--- Problem statement ---
Rewrite the records below, replacing "GUI agent" with "screen agent" wherever it appears and leaving everything else unchanged.

** begin Supplied material **

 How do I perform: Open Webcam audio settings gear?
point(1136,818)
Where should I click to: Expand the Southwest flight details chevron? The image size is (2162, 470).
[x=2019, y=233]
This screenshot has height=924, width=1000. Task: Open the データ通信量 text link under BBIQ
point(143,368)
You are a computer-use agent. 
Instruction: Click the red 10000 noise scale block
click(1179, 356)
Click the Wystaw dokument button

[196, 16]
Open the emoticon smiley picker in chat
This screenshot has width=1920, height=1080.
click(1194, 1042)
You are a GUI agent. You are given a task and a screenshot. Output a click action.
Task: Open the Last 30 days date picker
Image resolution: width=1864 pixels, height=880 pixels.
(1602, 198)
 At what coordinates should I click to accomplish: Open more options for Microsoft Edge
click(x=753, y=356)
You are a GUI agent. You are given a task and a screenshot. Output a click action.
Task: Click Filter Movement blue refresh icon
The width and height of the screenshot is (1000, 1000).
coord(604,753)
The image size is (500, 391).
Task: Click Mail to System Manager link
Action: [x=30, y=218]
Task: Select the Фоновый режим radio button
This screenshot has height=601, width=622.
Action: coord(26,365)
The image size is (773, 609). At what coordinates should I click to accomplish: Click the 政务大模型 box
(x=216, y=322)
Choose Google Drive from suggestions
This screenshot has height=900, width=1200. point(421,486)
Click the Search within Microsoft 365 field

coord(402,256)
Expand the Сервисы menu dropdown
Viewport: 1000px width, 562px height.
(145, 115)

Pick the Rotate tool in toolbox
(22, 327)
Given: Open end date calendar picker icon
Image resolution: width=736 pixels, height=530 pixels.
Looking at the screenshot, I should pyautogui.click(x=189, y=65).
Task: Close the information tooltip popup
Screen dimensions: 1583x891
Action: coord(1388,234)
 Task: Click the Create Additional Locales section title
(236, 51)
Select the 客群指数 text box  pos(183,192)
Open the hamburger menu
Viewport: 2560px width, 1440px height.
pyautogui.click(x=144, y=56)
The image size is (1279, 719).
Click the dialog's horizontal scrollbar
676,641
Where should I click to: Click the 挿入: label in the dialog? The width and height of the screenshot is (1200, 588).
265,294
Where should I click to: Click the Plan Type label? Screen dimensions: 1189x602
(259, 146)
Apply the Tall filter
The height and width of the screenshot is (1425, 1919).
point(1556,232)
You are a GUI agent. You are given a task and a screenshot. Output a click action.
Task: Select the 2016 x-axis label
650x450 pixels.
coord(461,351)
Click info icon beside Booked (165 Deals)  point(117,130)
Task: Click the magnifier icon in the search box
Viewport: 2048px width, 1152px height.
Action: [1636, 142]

** end Supplied material **

--- Solution to this exercise ---
 How do I perform: Open Webcam audio settings gear?
point(1136,818)
Where should I click to: Expand the Southwest flight details chevron? The image size is (2162, 470).
[x=2019, y=233]
This screenshot has height=924, width=1000. Task: Open the データ通信量 text link under BBIQ
point(143,368)
You are a computer-use agent. 
Instruction: Click the red 10000 noise scale block
click(1179, 356)
Click the Wystaw dokument button

[196, 16]
Open the emoticon smiley picker in chat
This screenshot has width=1920, height=1080.
click(1194, 1042)
You are a screen agent. You are given a task and a screenshot. Output a click action.
Task: Open the Last 30 days date picker
Image resolution: width=1864 pixels, height=880 pixels.
(1602, 198)
 At what coordinates should I click to accomplish: Open more options for Microsoft Edge
click(x=753, y=356)
You are a screen agent. You are given a task and a screenshot. Output a click action.
Task: Click Filter Movement blue refresh icon
The width and height of the screenshot is (1000, 1000).
coord(604,753)
The image size is (500, 391).
Task: Click Mail to System Manager link
Action: [x=30, y=218]
Task: Select the Фоновый режим radio button
This screenshot has height=601, width=622.
Action: coord(26,365)
The image size is (773, 609). At what coordinates should I click to accomplish: Click the 政务大模型 box
(x=216, y=322)
Choose Google Drive from suggestions
This screenshot has height=900, width=1200. point(421,486)
Click the Search within Microsoft 365 field

coord(402,256)
Expand the Сервисы menu dropdown
Viewport: 1000px width, 562px height.
(145, 115)

Pick the Rotate tool in toolbox
(22, 327)
Given: Open end date calendar picker icon
Image resolution: width=736 pixels, height=530 pixels.
Looking at the screenshot, I should pyautogui.click(x=189, y=65).
Task: Close the information tooltip popup
Screen dimensions: 1583x891
Action: coord(1388,234)
 Task: Click the Create Additional Locales section title
(236, 51)
Select the 客群指数 text box  pos(183,192)
Open the hamburger menu
Viewport: 2560px width, 1440px height.
pyautogui.click(x=144, y=56)
The image size is (1279, 719).
Click the dialog's horizontal scrollbar
676,641
Where should I click to: Click the 挿入: label in the dialog? The width and height of the screenshot is (1200, 588).
265,294
Where should I click to: Click the Plan Type label? Screen dimensions: 1189x602
(259, 146)
Apply the Tall filter
The height and width of the screenshot is (1425, 1919).
point(1556,232)
You are a screen agent. You are given a task and a screenshot. Output a click action.
Task: Select the 2016 x-axis label
650x450 pixels.
coord(461,351)
Click info icon beside Booked (165 Deals)  point(117,130)
Task: Click the magnifier icon in the search box
Viewport: 2048px width, 1152px height.
Action: [1636, 142]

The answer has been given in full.